Let’s make it worth it, what’s one thing that will make life better for you? Not make people envy you or make you the cardboard cutout of success, no no no, white picket fence and a sports car in the driveway is so last century. What will make you happier and healthier and more fulfilled? It doesn’t have to be grand, but a worthwhile aspiration will probably tick off a number of smaller dreams on your list as well.

The New Year’s Resolution Approach would be to select one (or even more disastrous, all), clink a glass of Champagne and stumble into January with blind resolve. Feeling inspired for a new you, working hard, getting bored, tired and frustrated (a merry cocktail indeed) and giving up or just getting distracted. So to win at life we might actually need a game plan.

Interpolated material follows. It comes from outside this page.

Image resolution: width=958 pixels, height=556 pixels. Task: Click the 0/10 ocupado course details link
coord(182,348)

So the best goal will have links to other things in your list and not be too whimsical. So ‘learn French’ isn’t really up there, if I had move to France with handsome French husband then it would definitely be part of it, but that’s not something I’m interested in (so don’t worry Dylan). Same with learn an instrument, unless one of my dreams is seriously to be in a band.

why

The why motivation

If you really want to reach your goal, and sooner rather than later, you better have some pretty good reasons to get you excited. It’s not just the getting started, it’s the not giving up. If you ask yourself “why the hell am I doing this for?” a week, month or year in and don’t have a good answer you’ll give up and maybe it wasn’t worth it after all. “Because it makes me seem more interesting and cool” just won’t cut it.

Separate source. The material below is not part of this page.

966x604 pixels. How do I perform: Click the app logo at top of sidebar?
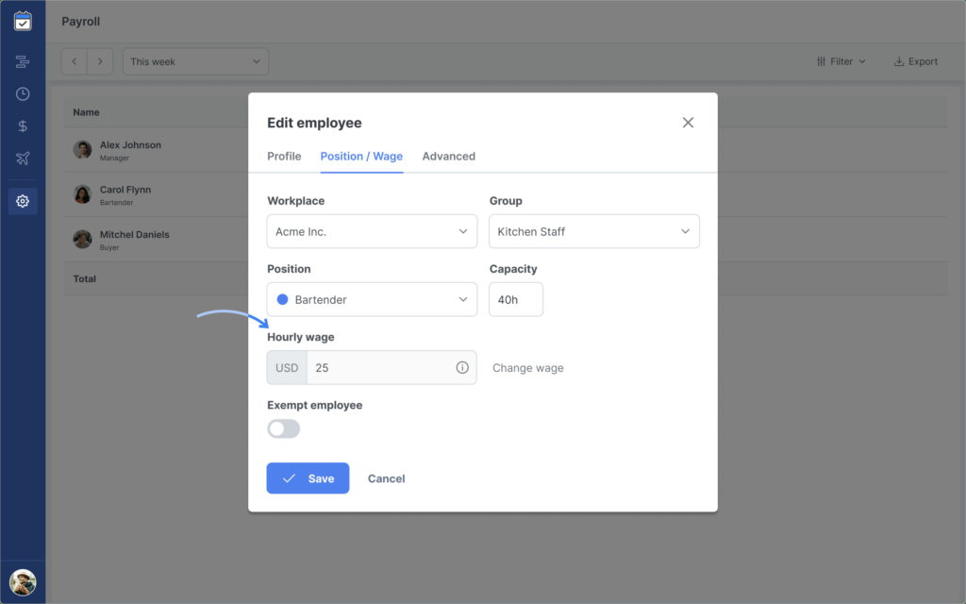pyautogui.click(x=23, y=21)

You need weapons to defeat the “cant be bothered” monster!

Here are some question to get you going, can you think of any more good ones to ask? Don’t limit your self think emotional as well as pragmatic, mental as well as physical.

What will it help you achieve? Why is this important? Will it give you better quality of life?
Will it mean doing more of what you love? (This one is important, if you don’t choose something that involves something you already like and will enjoy doing a lot of the time it just won’t be worth it.)
And less of what you hate? What are you unhappy about in your current situation?
And more of what you’re neglecting?
And will it support causes you admire rather than deplore?
Who else will it help?

This is the list you stick in your wallet, on your fridge or have tattooed on your arm because it’s important to never loose track of why you are doing something, the how and when can evolve but the why should be your solid foundation.

As you can see I have chosen “build a local sustainable community”, originally I chose be self-sufficient, but after our rocky start to this year it became clear that whilst being self-sufficient is an honourable ideal what I really need and the sustainability movement too is COMMUNITY. It’s just no fun if you do things alone, and I might just get a bit closer to my self-sufficiency goal if I work, learn, teach, share and have fun with a group of like minded individuals at my own back door. The only way to convince people to be more sustainable is to show that at its heart it is just more fun and fulfilling. I haven’t had a lot of fun lately so perhaps it’s time to start.

planting-understory-food-forest

child-food-forest-playground

vegetable-garden-permablitz

seda-work-experience-students-permablitz

No your enemy!

It’s that little wheedling voice making excuses when your at your weakest, say when a task coincides with a rerun of Mad Men on a rainy day.

So why you haven’t been able to organically and easily achieve your goal yet. What internally and externally has made it hard? Once you work this out you can figure out how to overcome those obstacles. This is a great way to exorcise all those little demons of self-doubt, laziness and plain whininess. It’s not always easy to creak into gear, floating can be so much more fun, but you’re just drifting to a big fat boring nowhere.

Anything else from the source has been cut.